> _Texto fornecido_:
A questão do entretenimento especulativo nas páginas de um jornal que se dedica, em grande parte, aos detalhes absolutamente desinteressantes e irrelevantes de plantéis de equipas de futebol, quando o dia não é de jogo, não costuma apoquentar-me. Leio A Bola ou o Jogo - ou ambos, se me sobra o tempo; ou ambos e ainda o Record se me levantar da cama antes das onze da manhã, o que me deixa tempo até para ler a Marca, se me apetecer saber a cor das cuecas do Pepe no treino de sexta-feira passada - como podia ler as 50 Shades of Grey, se eu fosse uma dona de casa de meia-idade pronta para descobrir as maravilhas da sexualidade plena, ou uma trafulhice literária qualquer do José Luís Peixoto, se eu fosse uma dona de casa da terceira idade sem qualquer tipo de expectativa ou optimismo no pouco que me restasse da vida. Sucede que, desta vez, o administrativo a quem calhou em sorte, n' O Jogo, redigir sobre "transferências quentes" (chamemos-lhe assim), foi demasiado longe.

Ando desde há quase duas semanas, se não me engano, a ler que Pablo Aimar arrumou o cacifo. E, já por diversas vezes, que o deixou "limpo". Não me custa crer que Aimar seja um exemplo de higiene e organização, de maneira nenhuma. Porém, quer-me parecer que estamos a entrar no domínio da compulsão, segundo este relato, que repetia que "Aimar já não treinava com os colegas" e que já tinha "limpo e arrumado o cacifo". E eu só imagino Pablo Aimar a sair para o Seixal e, em vez de se ir treinar com os companheiros, fechar-se no balneário a arrumar e limpar o próprio cacifo, todos os dias, obsessivamente. Imagino a senhora Aimar a perguntar-lhe «mas querido, onde vais»? e ele «tenho de ir ao Seixal» e ela «mas hoje não tens treino» e ele, com um ar transtornado, «mas tenho lá assuntos importantes a tratar» e ala, que lá vai ele, arrumar e limpar o cacifo outra vez. «Andas a gastar muito em detergentes», diria a senhora Aimar, em tom de queixa.

> _Dados de origem_:

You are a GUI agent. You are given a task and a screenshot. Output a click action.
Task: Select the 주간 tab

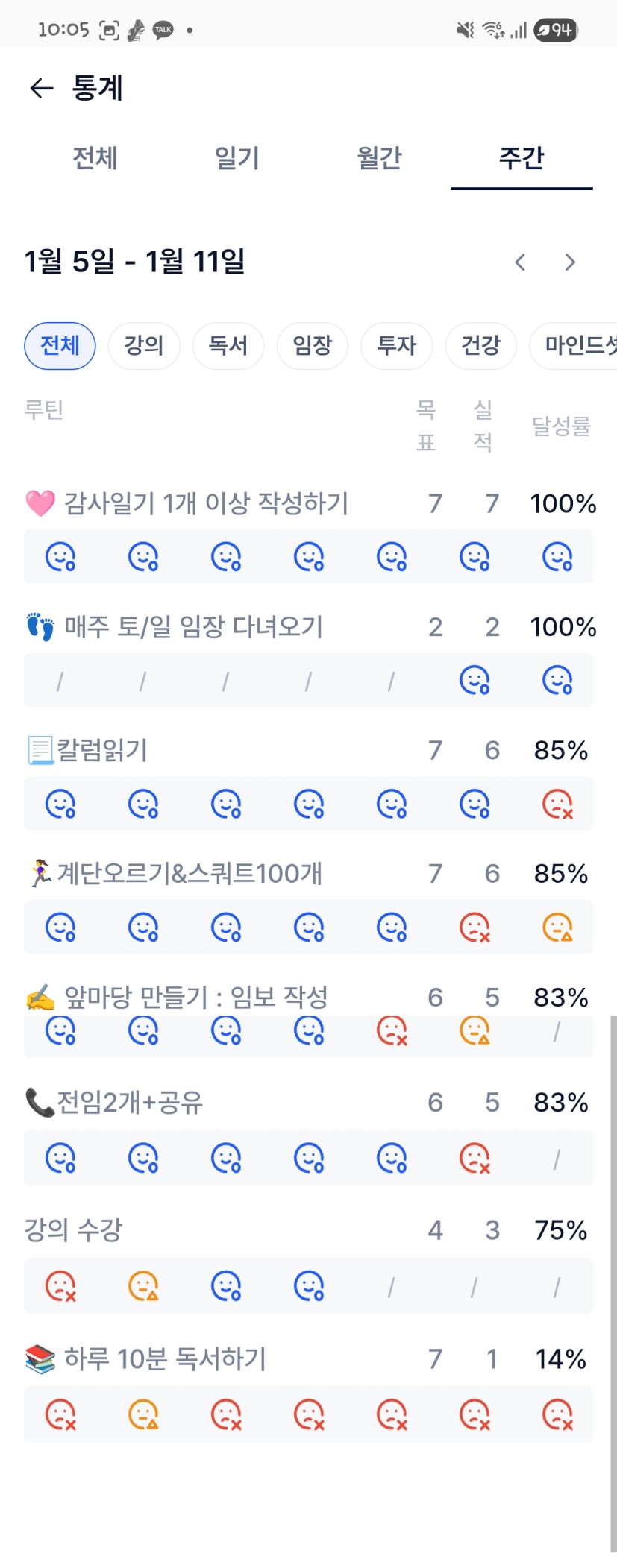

> _Tarefa proposta A_: No texto sobre Pablo Aimar, em que jornal trabalhava o administrativo que redigiu sobre "transferências quentes"?
> _Tarefa proposta B_: Escreva, por favor, a continuação do texto sobre Pablo Aimar, a partir da última frase apresentada.

> _Resposta à tarefa A_: N'O Jogo.

> _Resposta à tarefa B_:
Esta indústria do "e se a gente dissesse qualquer coisa, assim ao calhas, sobre determinado assunto?" tem certas particularidades que me fascinam e, ao mesmo tempo, assustam um pouco. Existe, por exemplo, uma espécie de competição nisto da redacção aleatória. Aparentemente, os jornais tentam ser, cada um deles, não só aquele que acertou com um palpite bizarro no que viria a passar-se, realmente, num futuro mais ou menos próximo, como ainda pretendem ser os primeiros a fazê-lo, de modo a que possam exibir o dom da adivinhação nas suas páginas, segundo o molde seguinte: «como O Jogo avançou, em primeira mão, já em Janeiro de 2013, Aimar assinou esta madrugada pelo Al-Ahli e amanhã, primeiro dia de Agosto de 2017, o genial argentino apresenta-se ao serviço dos dubaienses». Nunca sei se é dubaienses ou dubaieses.

Os anos de experiência no entretenimento em páginas de jornal levou a que certos detalhes tenham evoluído, de maneira a assegurar que a informação veiculada é certeira. Assim, em conjunto com o seu editor ou redactor-chefe, o administrativo responsável pelo texto elabora uma espécie de sistema infalível: passados uns dias sobre a publicação do primeiro texto - dias em que, por toda a redacção, se fazem rezas e mezinhas no sentido de ajudar a que a coisa aconteça mesmo, mas sem que se obtenham resultados satisfatórios -, lança-se uma segunda composição em que se afirma o contrário do afirmado na anterior. Por norma, este passo não se executa desmentindo a primeira informação, mas antes levando o leitor a aceitar condescendentemente que a coisa não aconteceu agora, mas pode muito bem vir a acontecer, se calhar.

No caso específico, o único que, na realidade, me rala, diz-se agora que Aimar, depois de muito limpar e desinfectar o cacifo, após litros e litros de lágrmias em despedidas que se repetiram numa base quase diária, afinal não vai já para o Dubai. Vai só mais logo. E, assim, uma das duas notícias d' O Jogo estará certa - se não for a primeira, será a segunda, e vice-versa. Isto é um esquema muito esperto, há que dizê-lo. Aqui entre nós, espero que o administrativo que redigiu a segunda seja o do palpite bom.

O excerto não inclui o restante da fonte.